Whether you are going to the local ball park to watch your son or daughter swing the bat, or you are going to watch a professional baseball team, it can be dangerous just sitting in the stands.
We hear stories every year of horrible injuries suffered by spectators who are hit in the head and face with errant baseballs. The damage can be very severe, and even deadly in some cases. In fact, some professional teams are extending protective netting to areas of the their parks other than behind home plate.
The DeBrigida family has learned the hard way how devastating this type of injury can be. Tracy went to the field to watch her 13-year old son’s baseball game. She sat among other parents and cheered on her son and the team.
However, while warming up for the second inning, a throw from the shortstop to the first basemen went wild, hitting Tracy right in the face. Her husband heard the hit and said he never imagined that it had hit a person. That is, until he looked over and saw blood pouring from his wife’s face. The impact broke her cheekbone, nose, orbital bone, and it cracked her jaw.
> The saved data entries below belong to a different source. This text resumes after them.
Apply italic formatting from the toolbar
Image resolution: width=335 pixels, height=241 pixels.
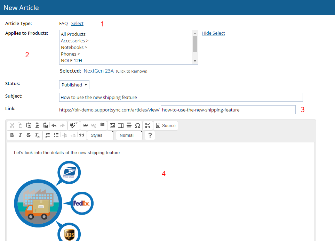point(21,135)
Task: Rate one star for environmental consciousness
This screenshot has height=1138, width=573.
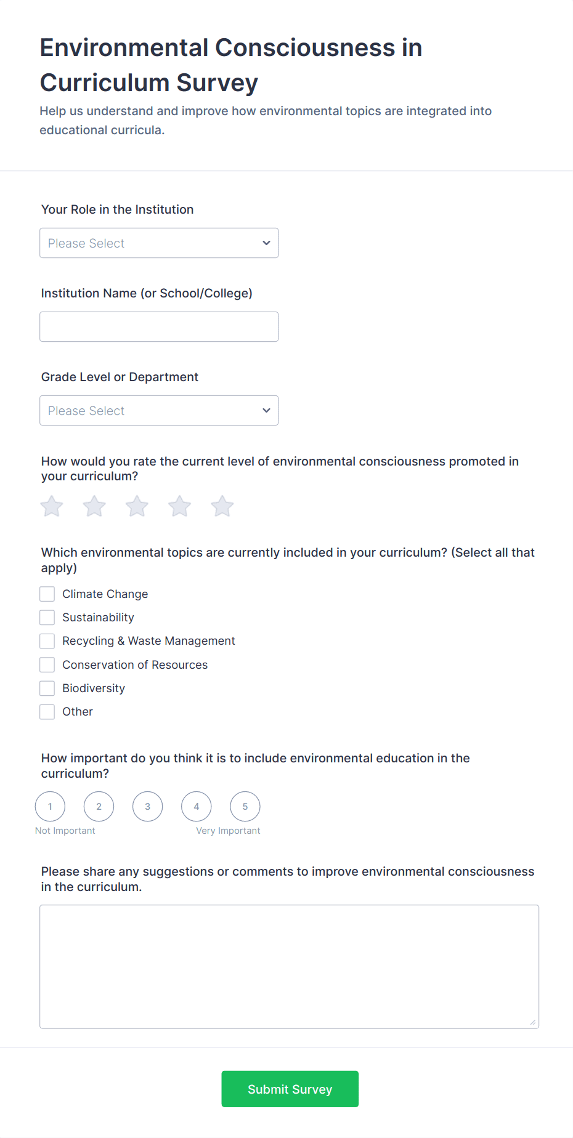Action: point(51,506)
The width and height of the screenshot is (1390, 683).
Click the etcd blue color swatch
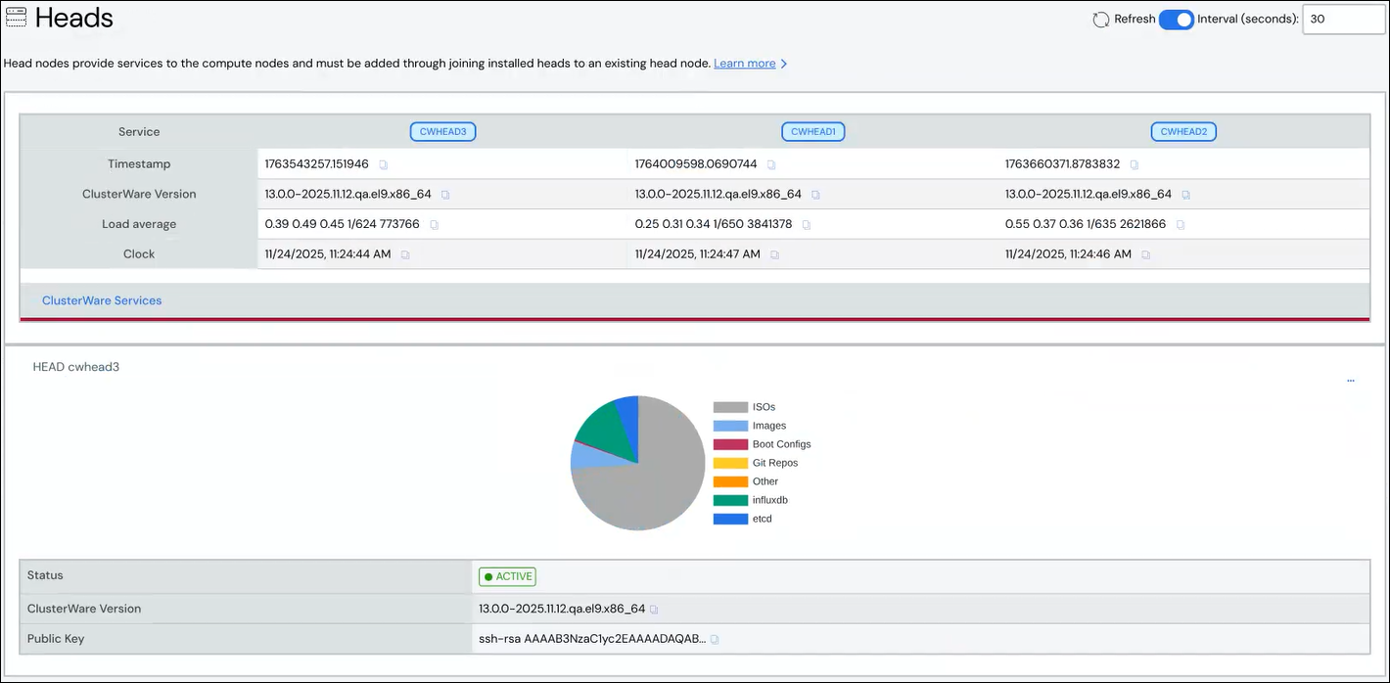coord(730,519)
Her recovery took months and involved several surgeries. The DeBrigida family sued the youth baseball team claiming that the organizers had failed to “cordon off a spectator area so that spectators would not be in the line of fire”. The suit also claimed that organizers had failed to “secure appropriate equipment that would block errant throws from striking spectators”.
The question for a judge: were the tournament’s organizers negligent for not adequately protecting spectators during the baseball game?
In this case, the judge ruled that the tournament’s organizers did not owe a duty of care to spectators watching the baseball game, and he dismissed the case.